= Darleen Bogart =

Canadian Braille literacy advocate

Darleen Bogart is a Canadian Braille literacy advocate. She is a founding member of Canadian Braille Authority and served as its president. She was appointed an Officer of the Order of Canada in 2017.

==Early life and education==
Bogart was born in Churchbridge, Saskatchewan, the youngest of seven children.

==Career==
Bogart's mother-in-law was involved with the Canadian National Institute for the Blind (CNIB) and encouraged her to volunteer. She became a volunteer at the Women’s College Hospital beginning in the 1960s. Bogart joined the Braille Authority of North America (BANA) Planning Committee board from 1982 and 1988. She eventually became chair of the BANA in 1991 and was a key figure in the adoption of Unified English Braille in 2004. As a result, she received the 1992 Arthur Napier Magill Distinguished Service Award from CNIB. From 1991 until 2012, she was a founding member and President of the Canadian Braille Authority (now known as Braille Literacy Canada).

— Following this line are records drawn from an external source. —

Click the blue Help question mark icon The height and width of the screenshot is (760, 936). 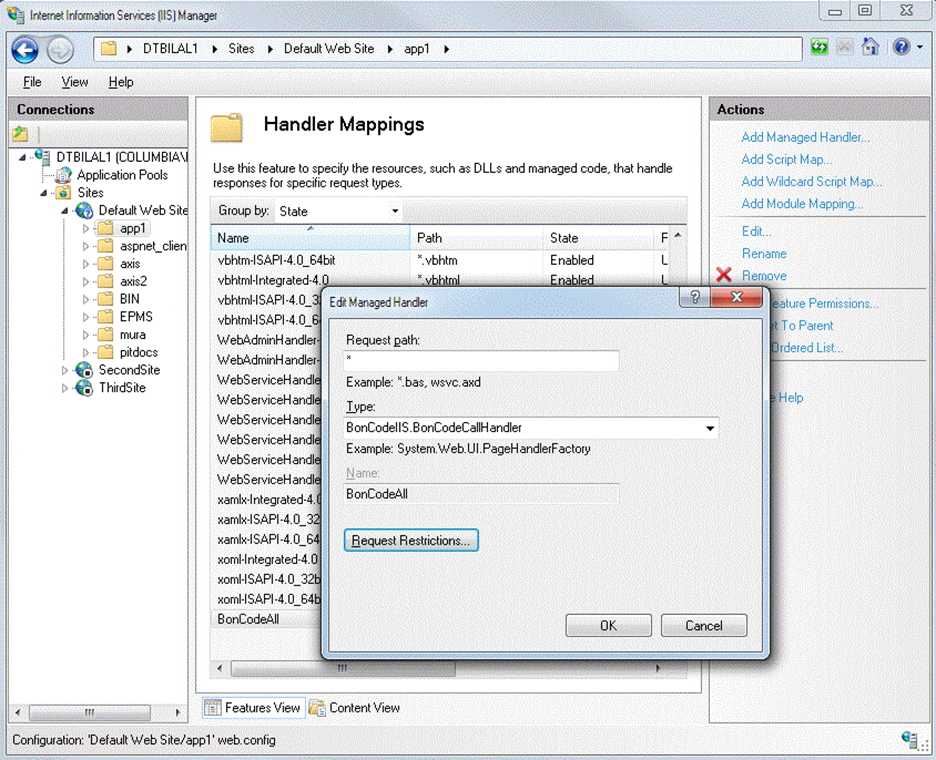pos(901,47)
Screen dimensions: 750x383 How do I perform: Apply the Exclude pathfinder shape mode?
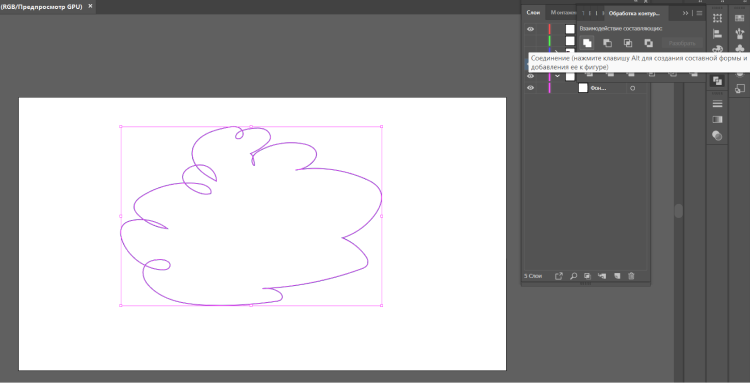point(649,43)
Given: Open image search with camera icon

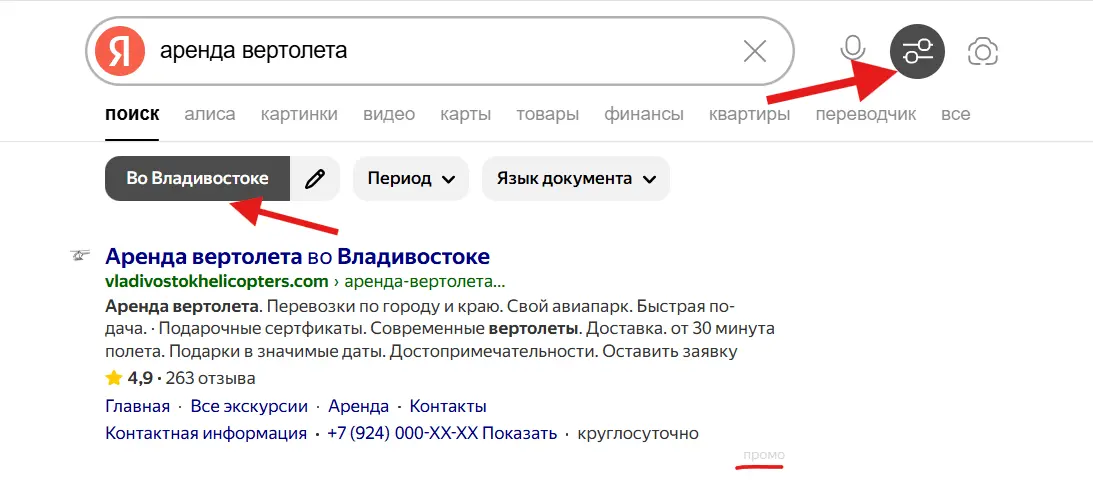Looking at the screenshot, I should (x=983, y=51).
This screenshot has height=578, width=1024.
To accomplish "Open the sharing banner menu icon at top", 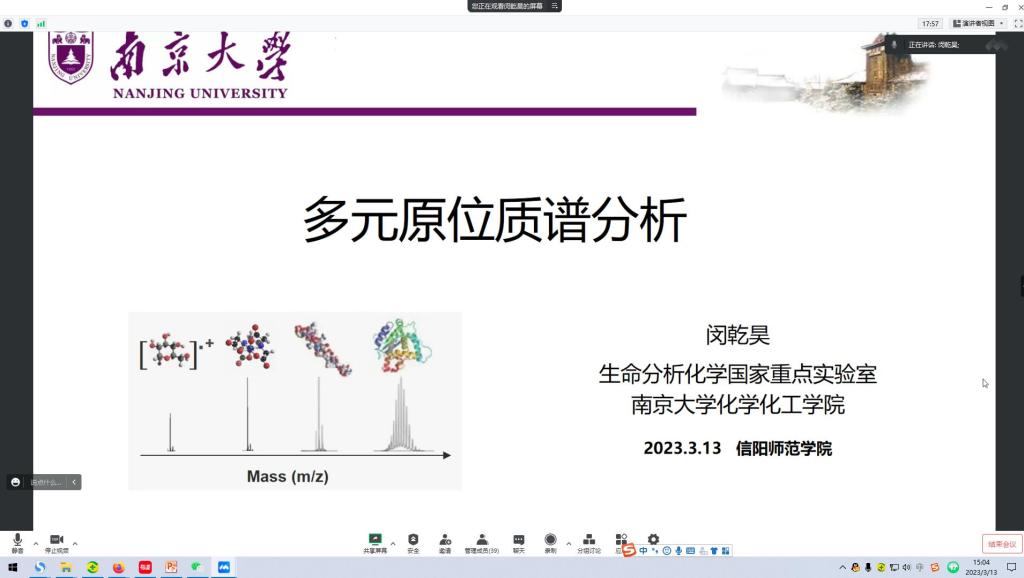I will [x=553, y=6].
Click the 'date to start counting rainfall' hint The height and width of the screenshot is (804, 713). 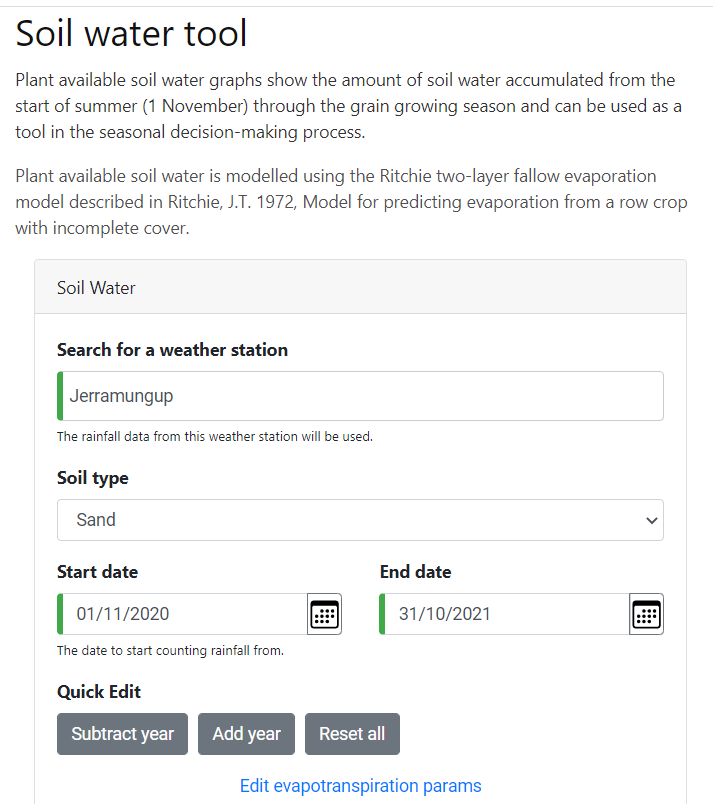(170, 651)
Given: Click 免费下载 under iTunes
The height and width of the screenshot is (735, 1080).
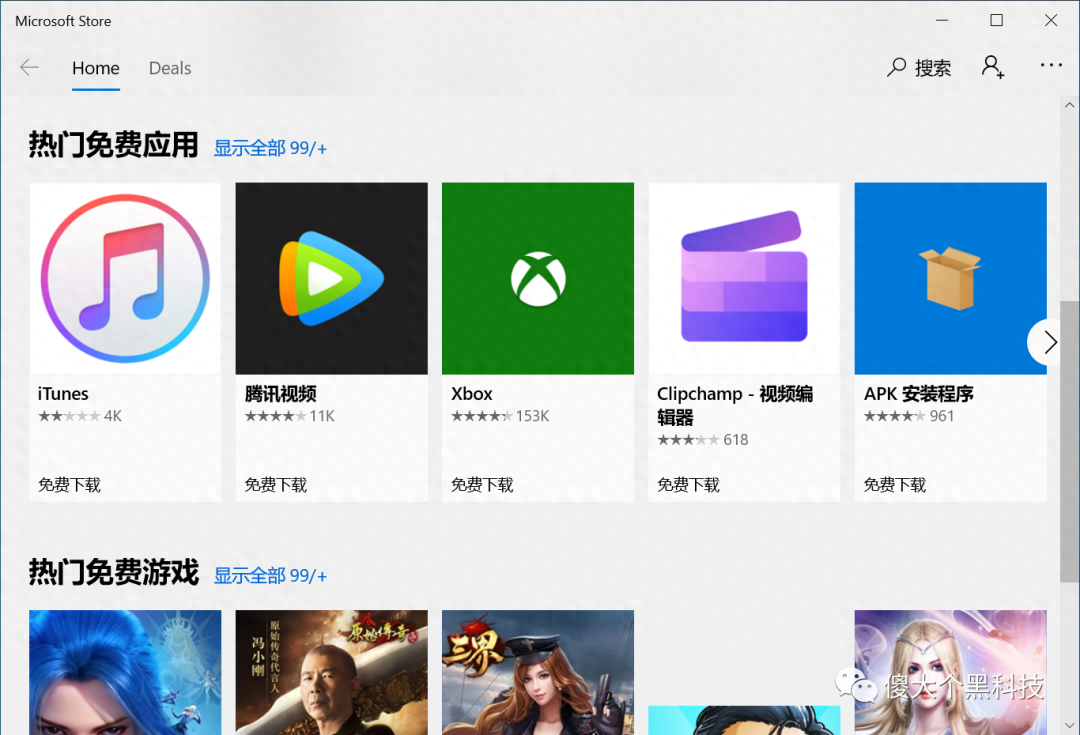Looking at the screenshot, I should point(70,485).
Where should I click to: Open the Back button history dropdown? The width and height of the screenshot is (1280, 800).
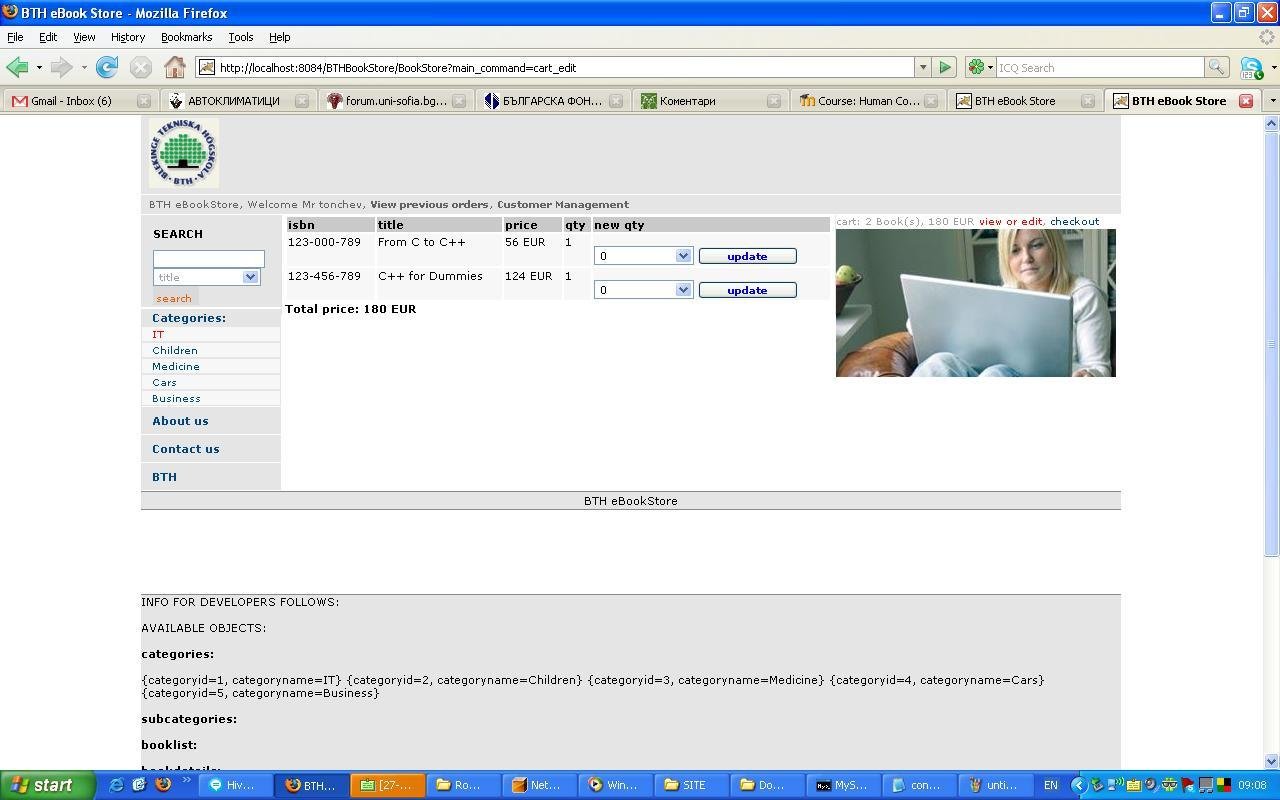pyautogui.click(x=37, y=67)
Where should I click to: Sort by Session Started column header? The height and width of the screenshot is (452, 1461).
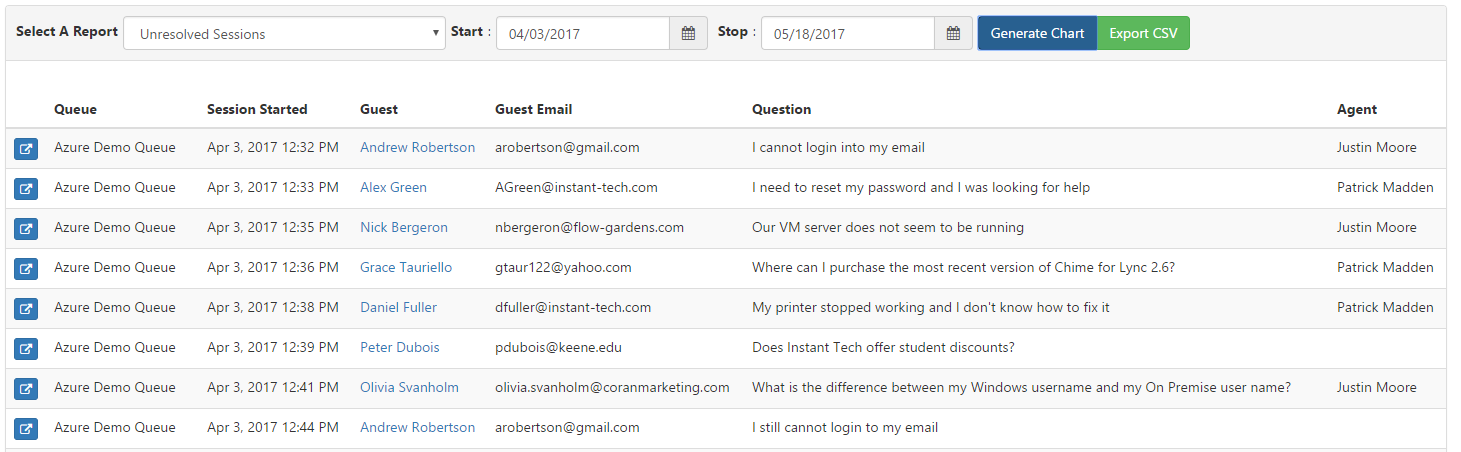pos(257,109)
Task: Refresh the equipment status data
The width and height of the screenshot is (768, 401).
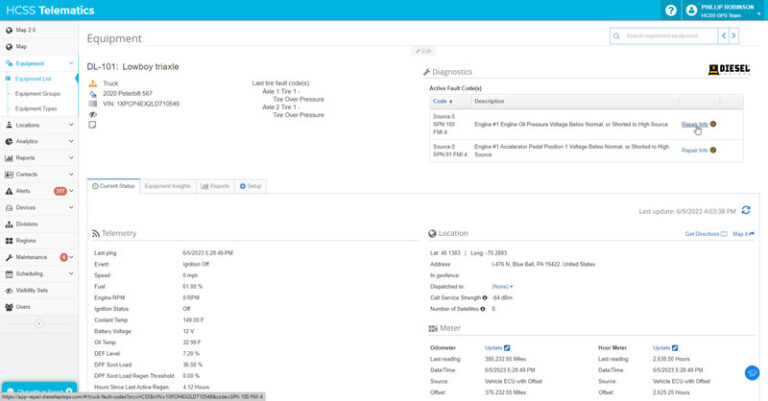Action: (x=746, y=210)
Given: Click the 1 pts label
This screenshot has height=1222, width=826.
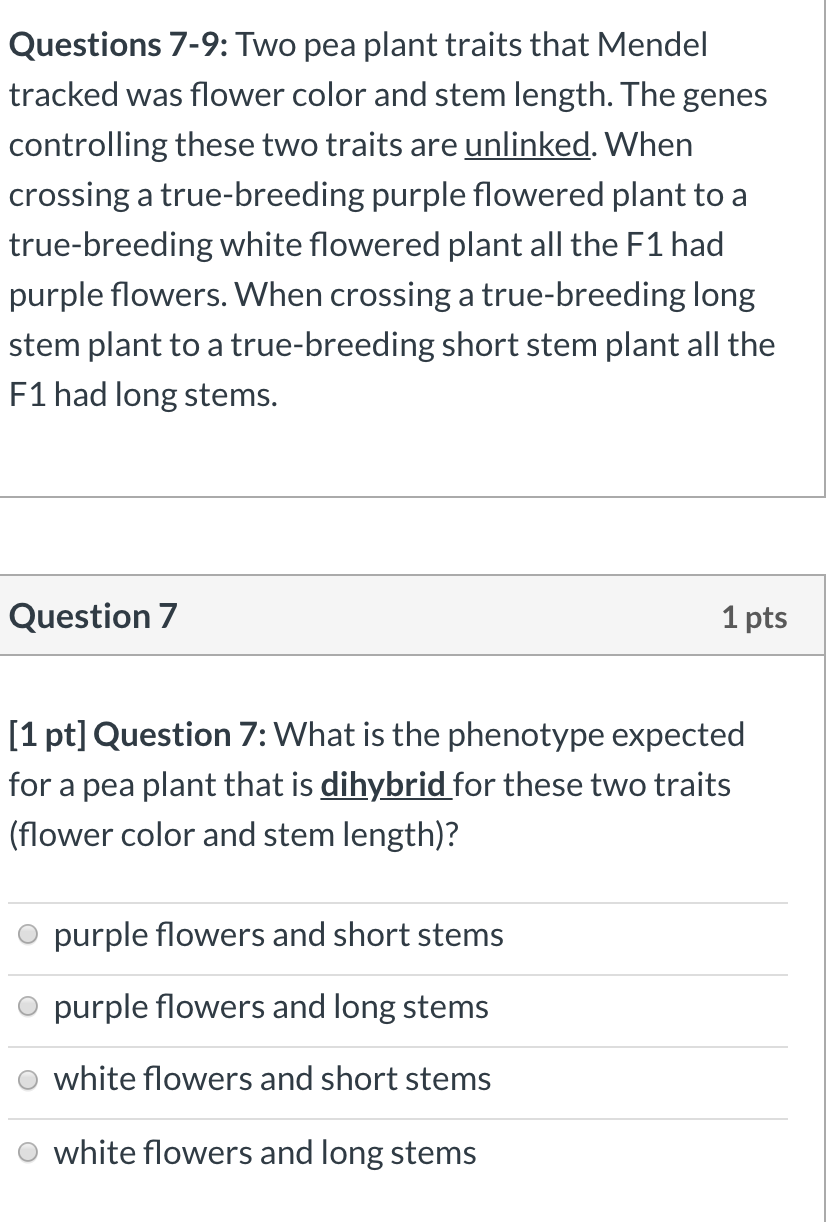Looking at the screenshot, I should [x=754, y=616].
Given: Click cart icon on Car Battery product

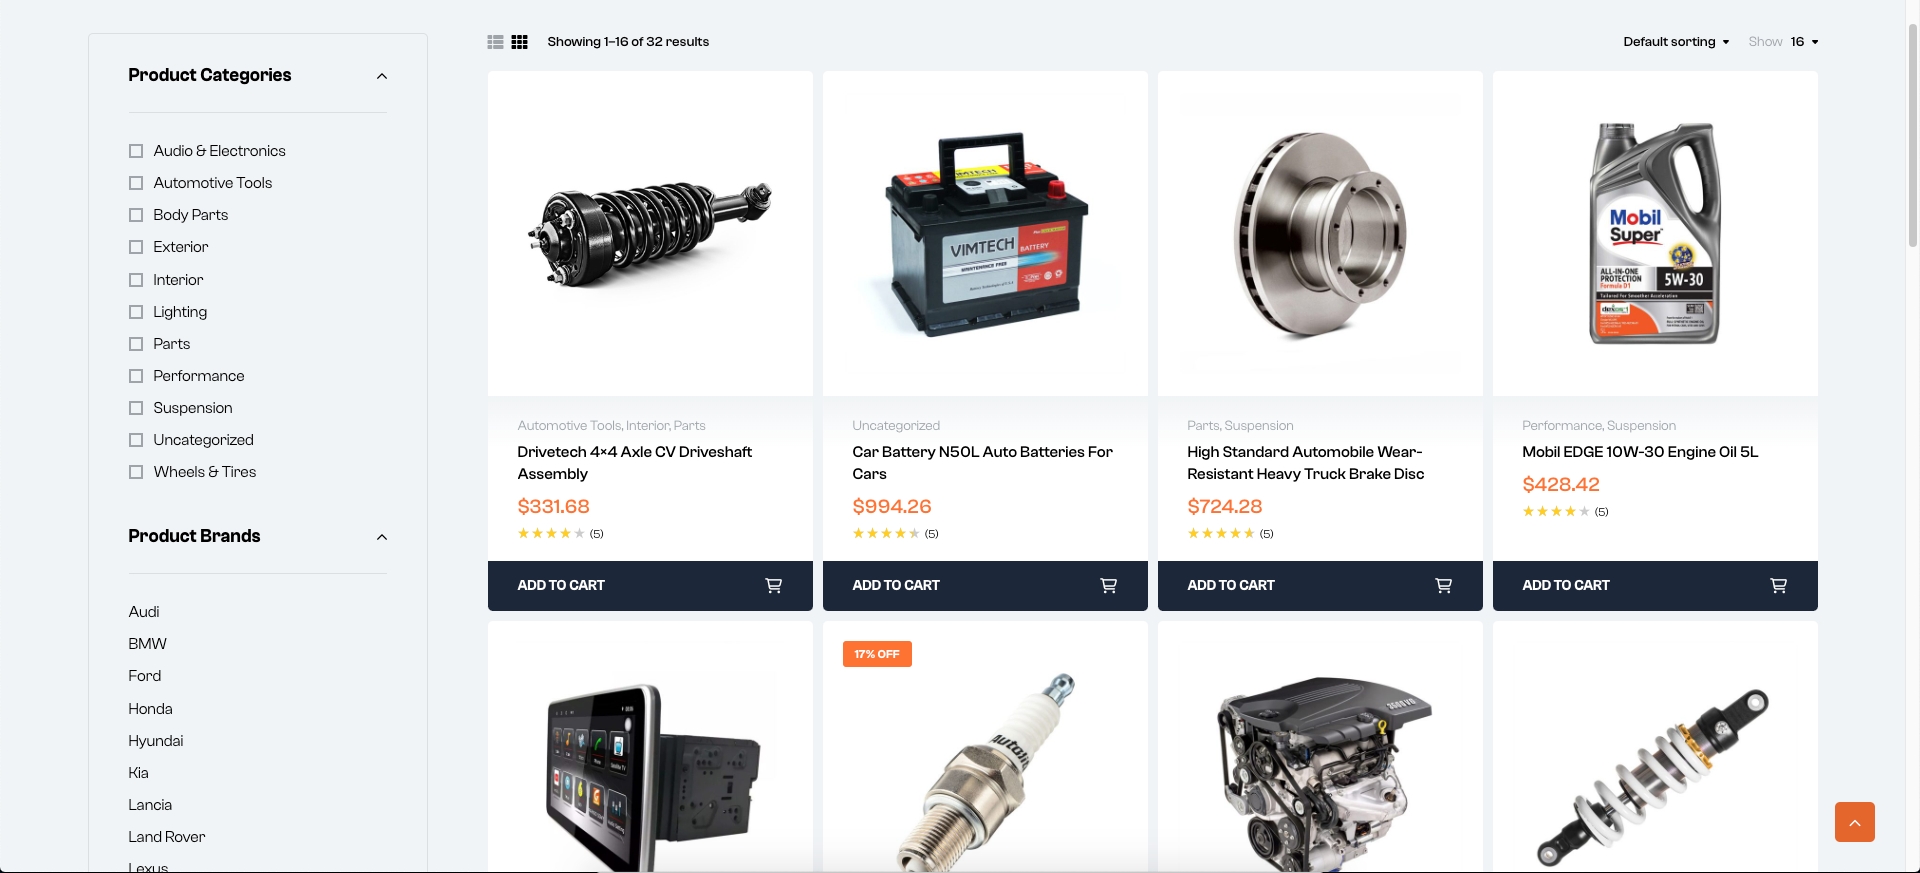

In 2015, Bogart received the BANA Braille Excellence Award and was later awarded the Volunteer Recognition Award from CNIB. Two years later, she was appointed an Officer of the Order of Canada in 2017. Due to her advocacy work, Bogart is an honorary life member of the Hospital Auxiliaries Association of Ontario. As of 2017, Bogart sits on the Women's College Research Institute Research Ethics Board and the Advisory Council of the Foundation.